[PRCo] Scheduling
Fred W. Schneider III
fschnei at supernet.com
Mon Nov 19 11:59:26 EST 2001
I think we are placing too much emphasis on one aspect of running the
railroad over another aspect. There needs to be some balance between
schedule keeping and making customers happy.
1. Passengers are important. If we don't have passengers, we don't
need drivers or motorman or engineman or mechanics or office clerks. If
we can wait for customer, because there is enough slack in the schedule,
by all means do so.
2. While it is important to wait for a passenger and show a little
extra courtesy ... all ways of making them want to come back ... we also
need to run on time.
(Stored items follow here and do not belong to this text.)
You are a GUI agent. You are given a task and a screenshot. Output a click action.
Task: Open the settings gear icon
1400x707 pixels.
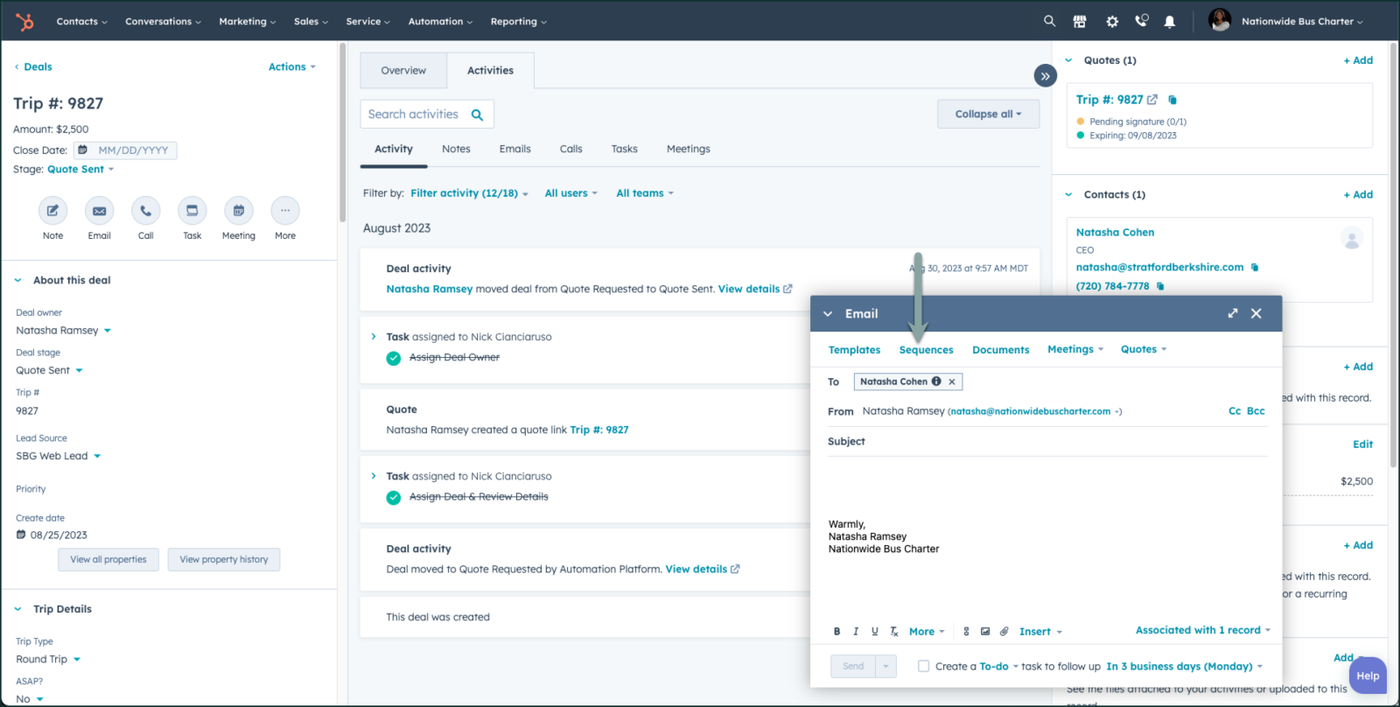(1111, 21)
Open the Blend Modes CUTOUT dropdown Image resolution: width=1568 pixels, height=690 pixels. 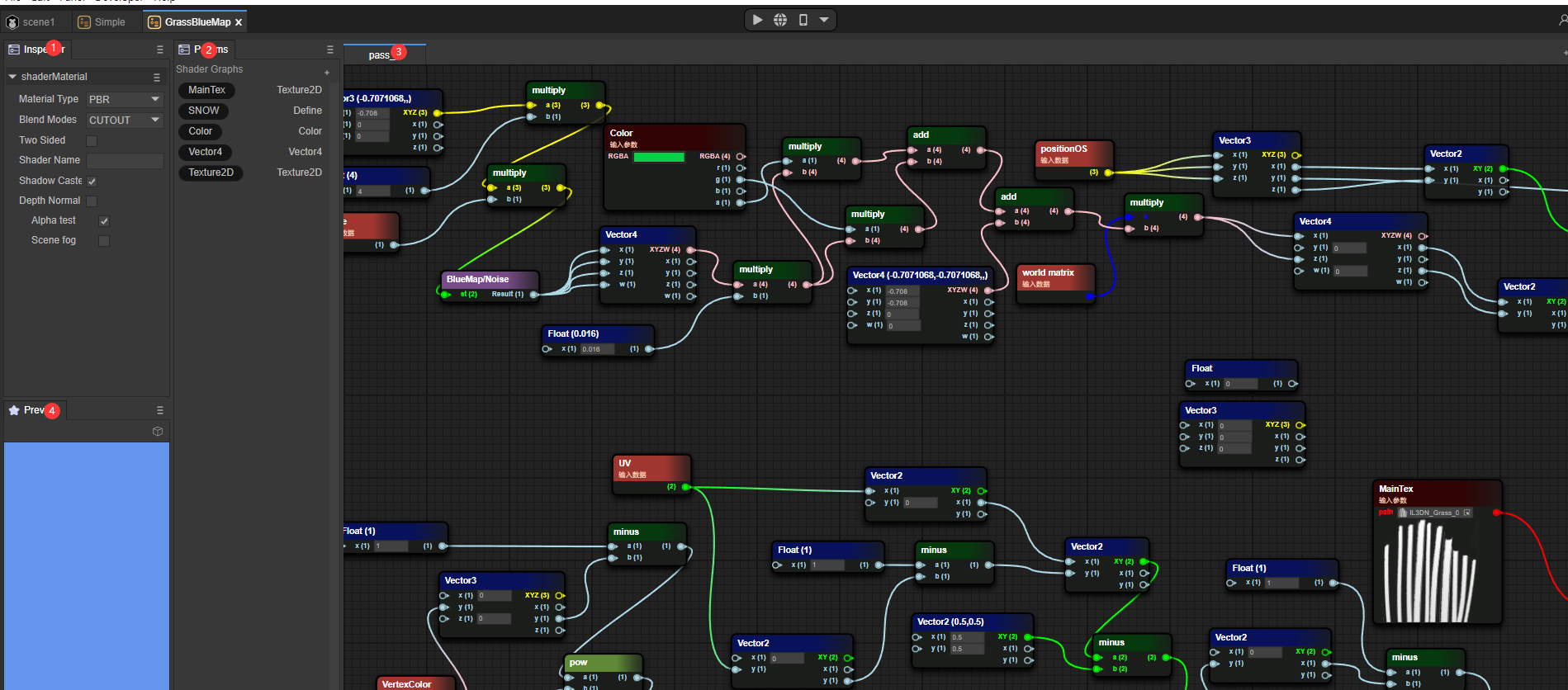pyautogui.click(x=125, y=120)
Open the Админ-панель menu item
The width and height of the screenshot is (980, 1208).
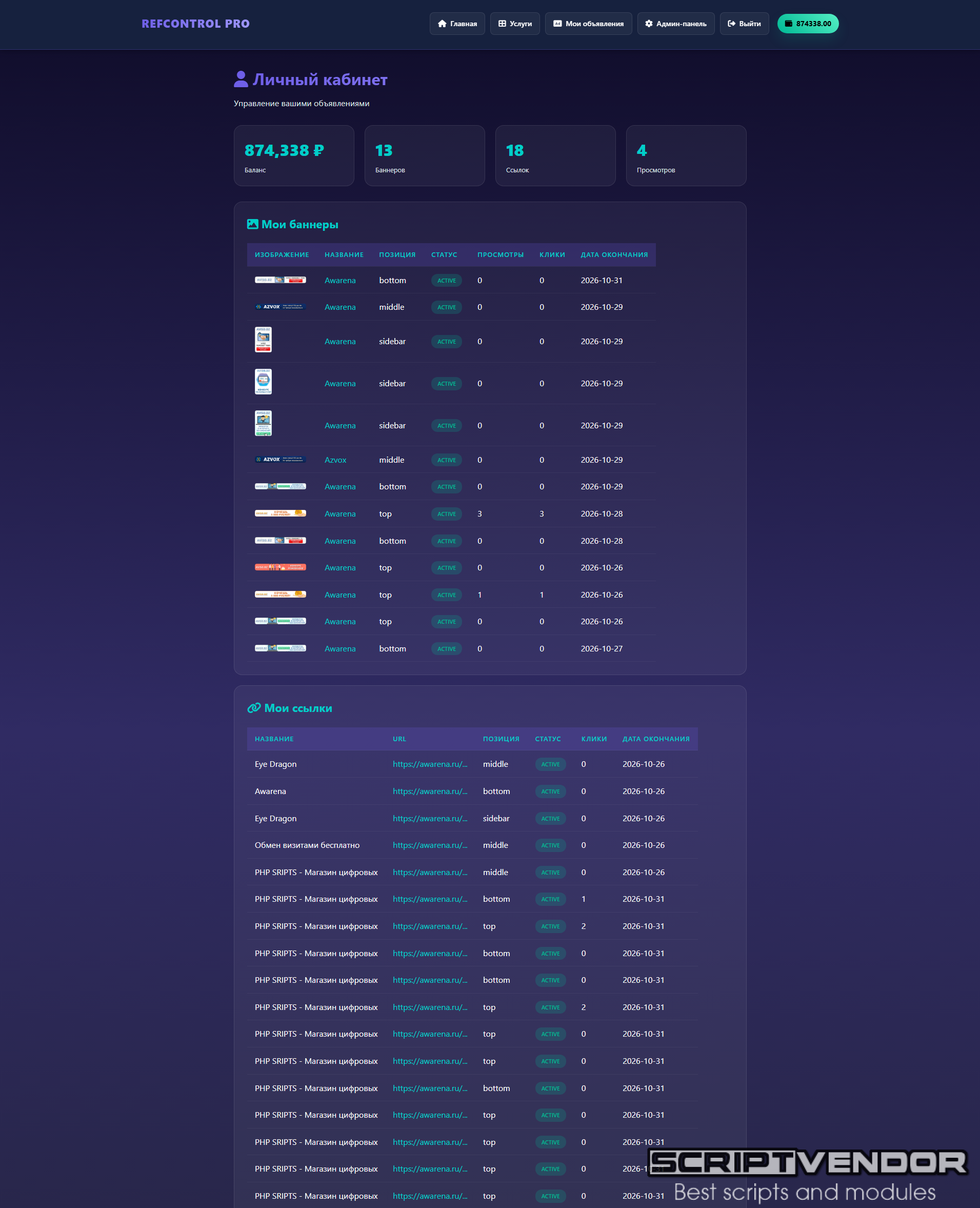676,24
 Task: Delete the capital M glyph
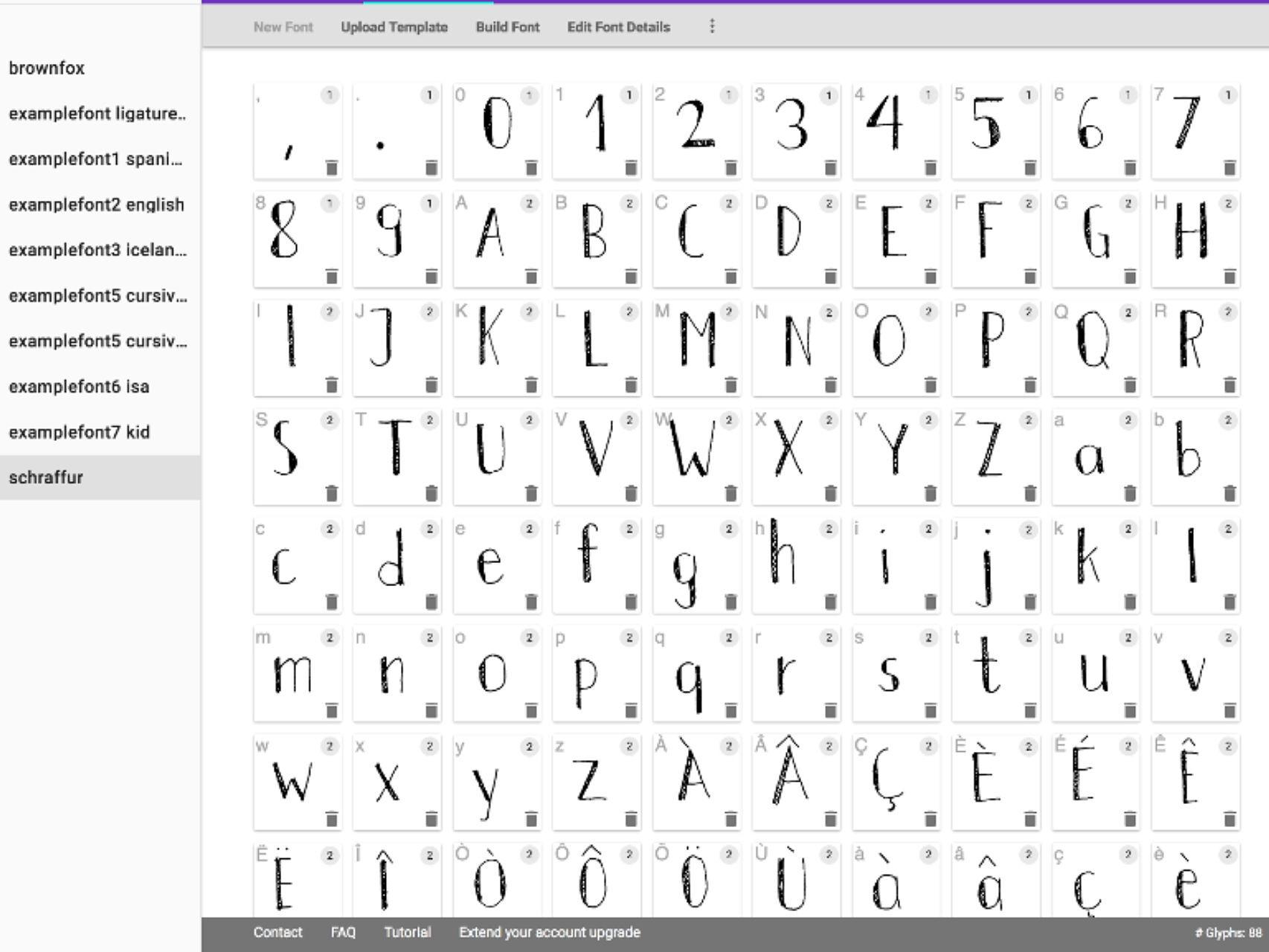click(730, 385)
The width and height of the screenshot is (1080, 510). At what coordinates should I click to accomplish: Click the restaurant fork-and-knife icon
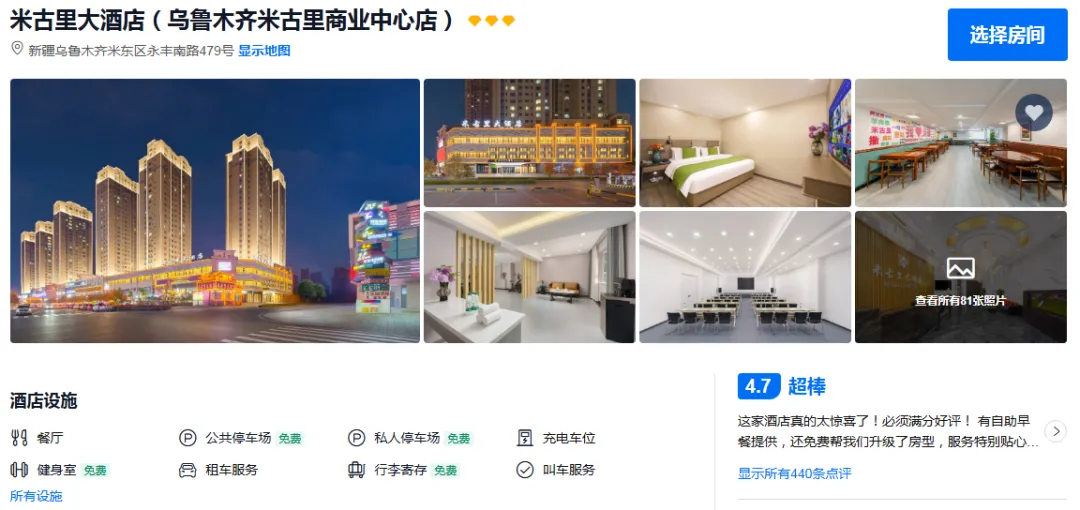tap(19, 438)
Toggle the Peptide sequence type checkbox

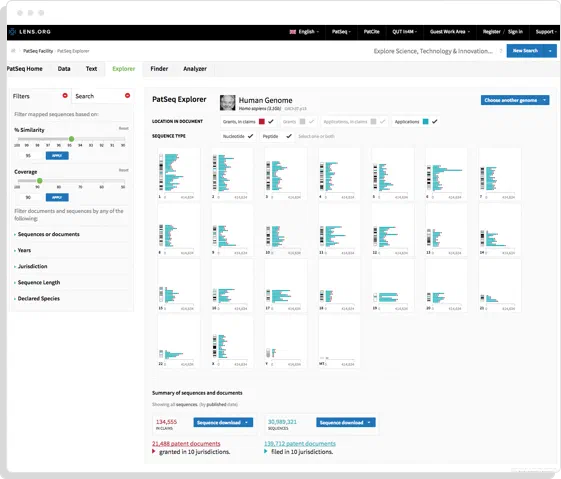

We cannot be constantly waiting for people because
it encourages people to be late and it discourages those who are on time
at the stop. If the schedule shows the bus will arrive at the stop at
3:17 and it repeatedly arrives anywhere from 3:12 to 3:25 and once in a
while as late as 3:40, I'm not going to wait for the bus. I'll buy an
automobile.
3. If we have a single track railroad with passing sidings, schedule
keeping is absolutely essential. If my car is off by 3 minutes, the
opposing car may be off by 7 minutes. And the customer is off in his
car. (Most schedules had enough cushion, however.)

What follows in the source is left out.